*Consigne donnée*: Rédigez la suite du texte sur la marée noire dans les bayous, en reprenant juste après sa dernière phrase.

*Texte fourni*:

Les survivants disent qu’ils ont vu subitement des scènes de guerre.
Roy, je ne l’ai pas connu personnellement mais j’en ai connu tant d’autres comme lui dans les bayous. L’or noir de la survie, pour qui doit gagner trois sous qui étaient plus que trois mais même de bons salaires n’effaçaient pas la crainte. Et si…
Aujourd’hui ils disent Gulf oil slick, marée noire de merde, marée de merde plus que noire. La BP, la bipi, le fric sent le pétrole et le drame gronde. Et en musique de fond pendant que j’écris le journaliste parle de la catastrophe NATURELLE et j’enrage d’un cran en plus.
En cajun ils disent la chevrette, les bateaux tournent sans cesse sur la mer, suivis d’un vol d’oiseaux très agités pour récupérer les rejets. Les rois de la crevette pleurent partout sur les bayous. Pas besoin d’écouter les bulletins d’information pour savoir la vérité. La mer, les marécages, le moindre trou d’eau, ils en connaissent les secrets les plus incroyables. J’adore écouter le peuple parlant de son travail : des sommes de connaissances illisibles.
Sur le journal Times Picayune Bob Marshall a tant à faire qu’il ne peut s’arrêter à un pêcheur de crabes.

*Extrait de données*:
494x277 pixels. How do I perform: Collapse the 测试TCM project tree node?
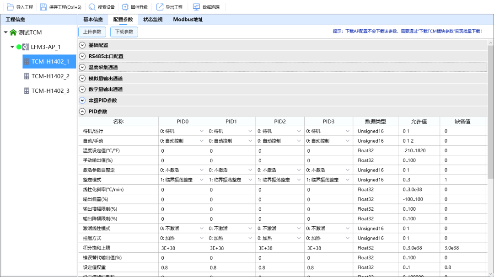(5, 32)
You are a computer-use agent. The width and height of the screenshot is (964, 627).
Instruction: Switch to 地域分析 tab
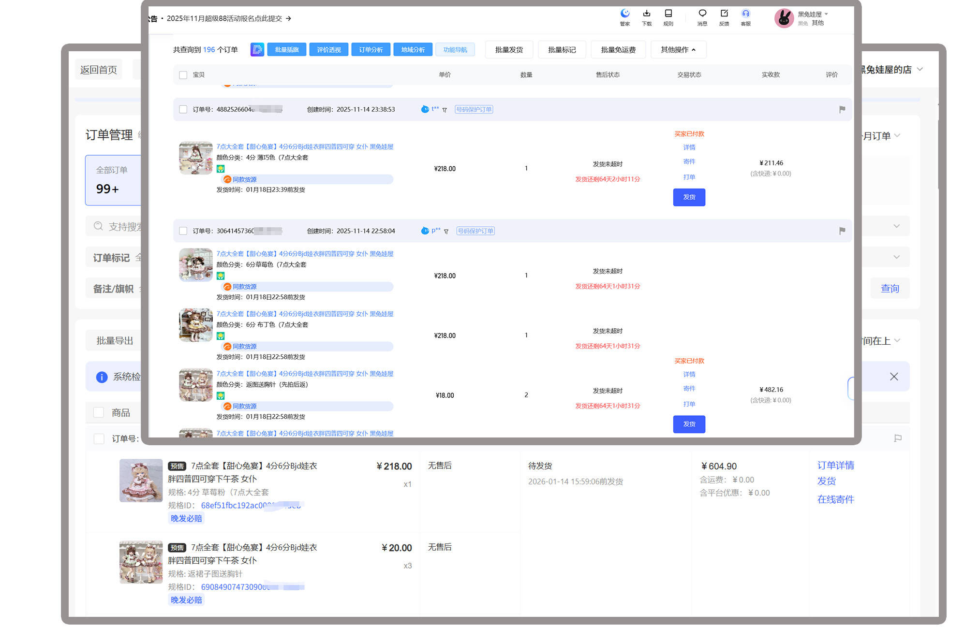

*Problème résolu*:
Le Golfe du Mexique danse sur toutes ses rives aux sons du paradis. En Louisiane c’est le fait dodo rythmé par l’accordéon fou. Aujourd’hui la chanson va se faire plus mélancolique, aujourd’hui le blues va effacer le jazz, aujourd’hui la bipi est devenue Satan.
Achafalaya si le pétrole vient jusqu’à toi, après Katarina tu ne te relèveras pas. Une société s’enfonce, j’entends mille douleurs. Personne n’est là très révolutionnaire, presque personne ne veut y voir au-delà d’une party de bière, pourtant ce puits inépuisable, ces milliards envolés, ce drame c’est pas matière à penser, matière à révision d’habitudes trop établies ?
Les téléphones ont chauffé, les experts les plus experts sont à pied d’œuvre, et déjà un réalisateur de film pense à un scénario génial.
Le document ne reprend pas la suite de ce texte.